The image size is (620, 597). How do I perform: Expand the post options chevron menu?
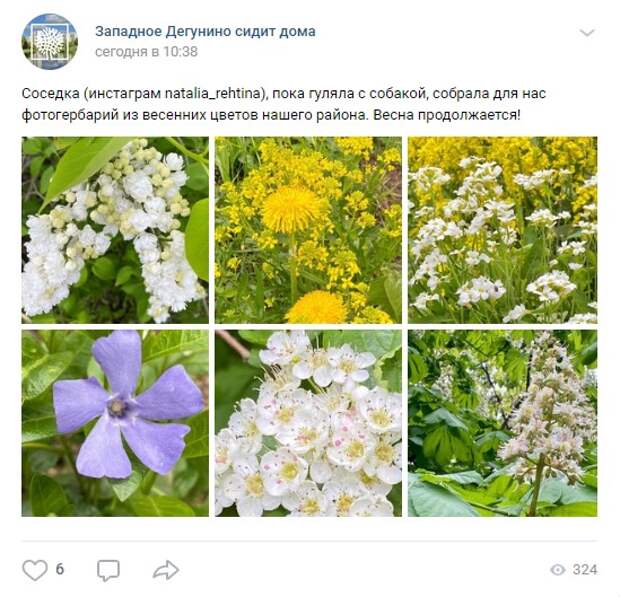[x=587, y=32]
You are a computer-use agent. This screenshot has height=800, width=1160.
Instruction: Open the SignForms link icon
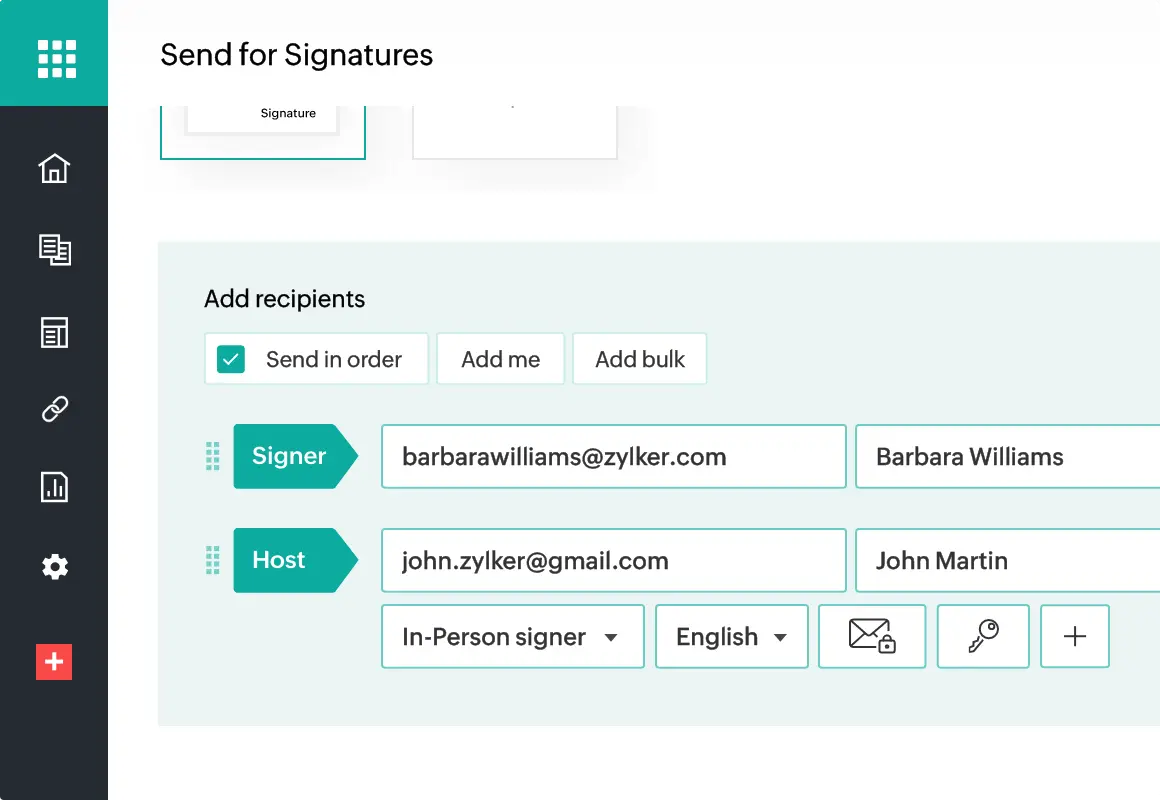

━━━━━━━━━━━━━━━━━━━━

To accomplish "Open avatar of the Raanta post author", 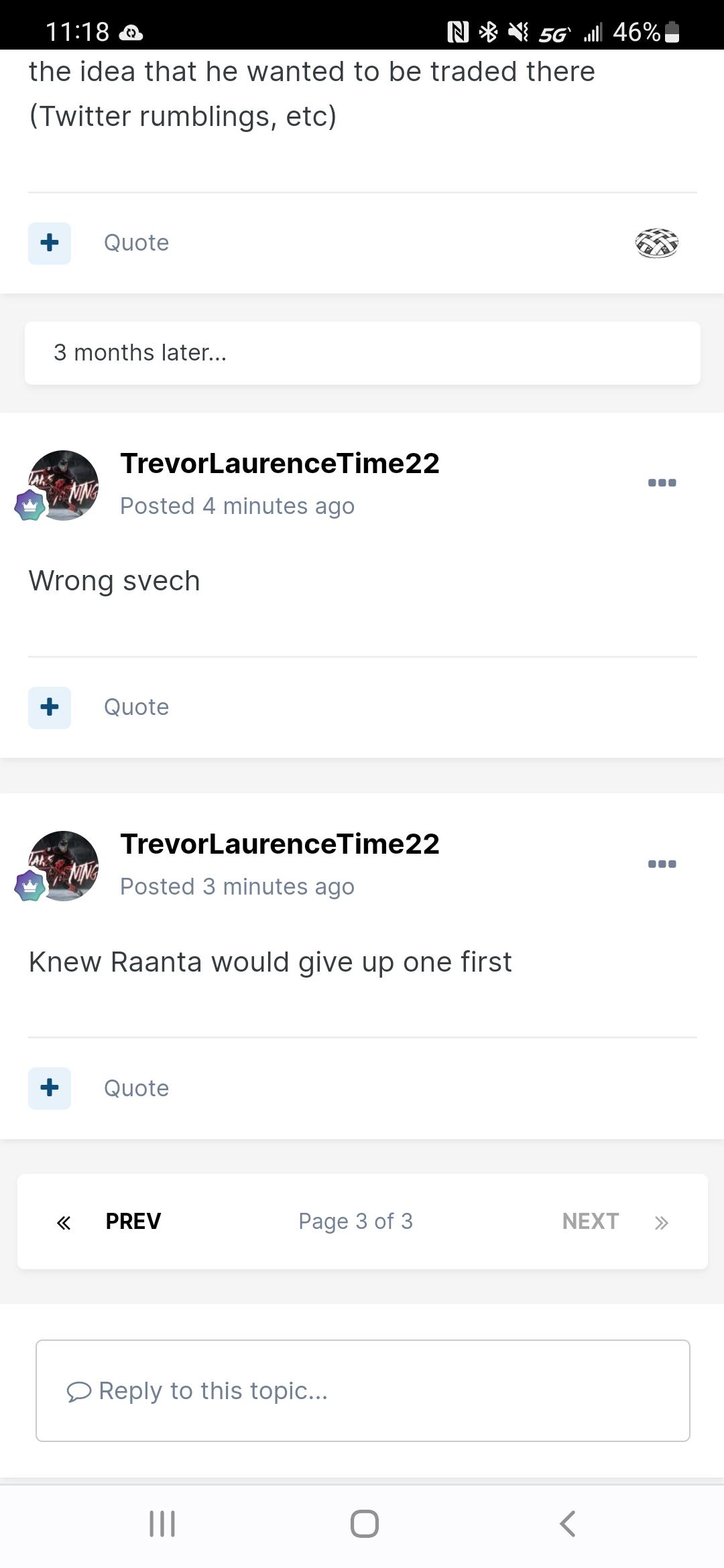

━━━━━━━━━━━━━━━━━━━━

Assignment
In the listing above, start at the line with "You are a computer-use", go on through the line with "Instruction: Open the SignForms link icon", and copy each of those lines exactly; leave out all the rest.

Result of the task
You are a computer-use agent. This screenshot has height=800, width=1160.
Instruction: Open the SignForms link icon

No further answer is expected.